An indirect way to examine whether Engage activates the reward system is to assess behaviors related to this system during Engage therapy. The Behavioral Activation for Depression Scale (BADS) is an instrument that may capture behavioral changes related to “reward exposure” (Jonathan W Kanter, Mulick, Busch, Berlin, & Martell, 2007). The BADS consists of four subscales that target sets of behavior related to interventions offered by behavioral activation therapies. The Activation subscale consists of 7 items related to the degree of engagement in activities. The Avoidance/Rumination subscale consists of 8 items related to negative thoughts and to avoidance of unpleasant situations. The School/Work subscale consists of 5 items related to failure to fulfill work, school, and or chores responsibilities. Finally, the Social Impairment subscale consists of 5 items related to failure to engage in social functions.

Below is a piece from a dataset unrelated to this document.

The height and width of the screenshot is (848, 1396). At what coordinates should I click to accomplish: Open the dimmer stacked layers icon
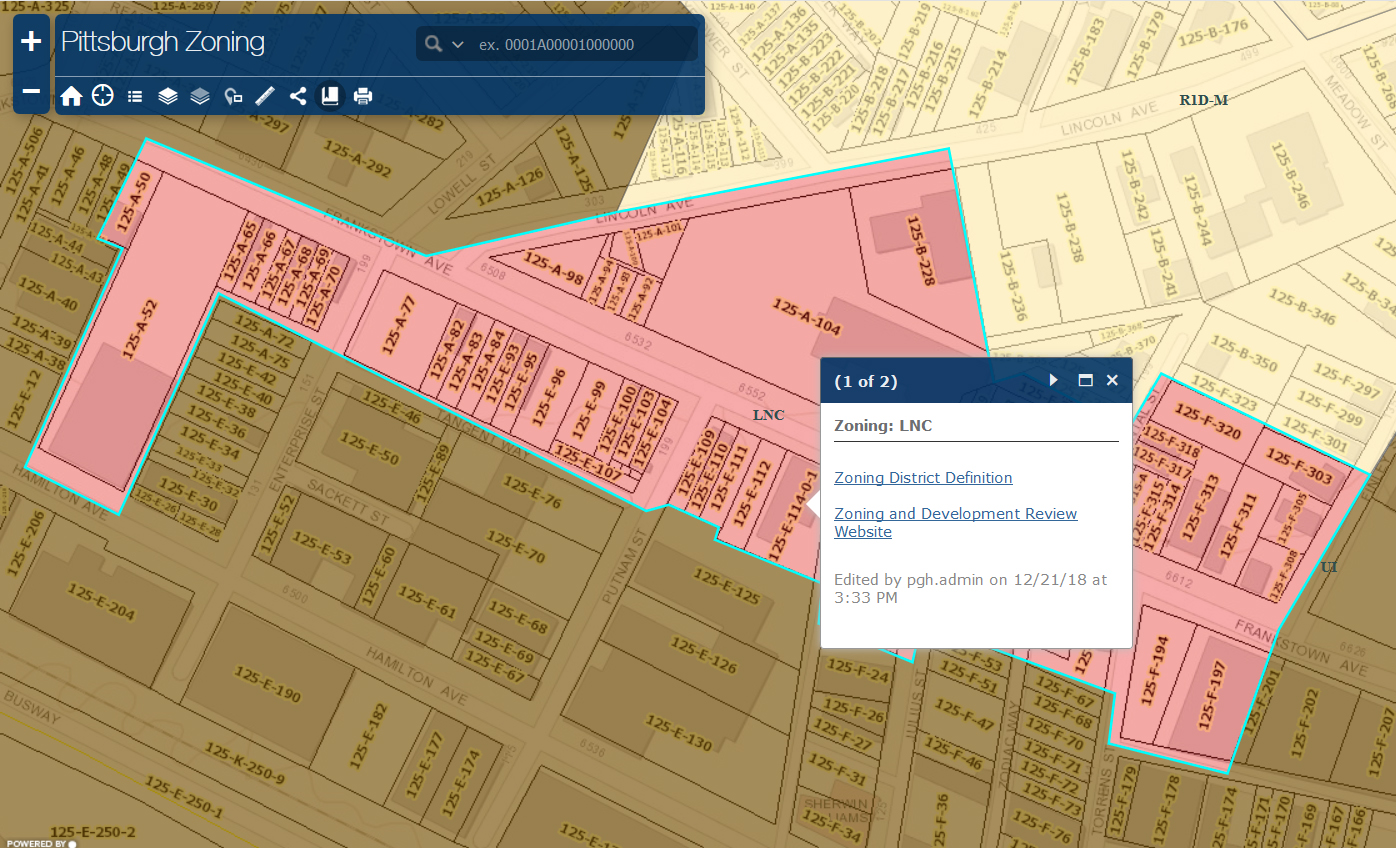200,96

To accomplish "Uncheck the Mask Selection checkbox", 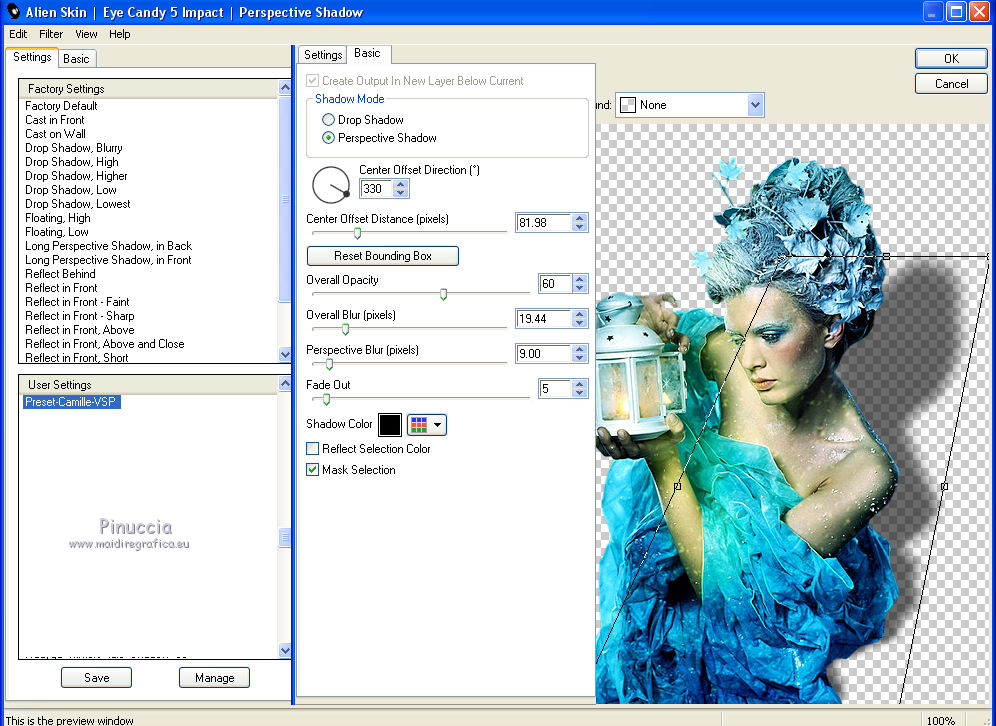I will 313,470.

BADS was generated through exploratory factor analysis of a rationally derived set of items, followed by a confirmatory factor analysis (Jonathan W Kanter et al., 2007; Manos, Kanter, & Busch, 2010). This factor structure was replicated in community samples with elevated depressive symptoms (Jonathan W Kanter, Rusch, Busch, & Sedivy, 2009; Raes, Hoes, Van Gucht, Kanter, & Hermans, 2010) and in depressed outpatients.(Fuhr, Hautzinger, Krisch, Berking, & Ebert, 2016; Teismann, Ertle, Furka, Willutzki, & Hoyer, 2015). Adequate reliability and validity were reported for the BADS in all the above studies, with BADS scores showing predicted associations with depressive symptoms. The BADS has good psychometric properties, evidence of construct validity of the total scale and subscales, and adequate fit of the data to the factors structure in various populations (Fuhr et al., 2016; Jonathan W Kanter et al., 2007; Jonathan W Kanter et al., 2009; Manos et al., 2010; Raes et al., 2010), as well as evidence of convergent validity with concurrent measures of depressive symptoms, rumination, flexibility, and avoidant behavior (Fuhr et al., 2016; Raes et al., 2010).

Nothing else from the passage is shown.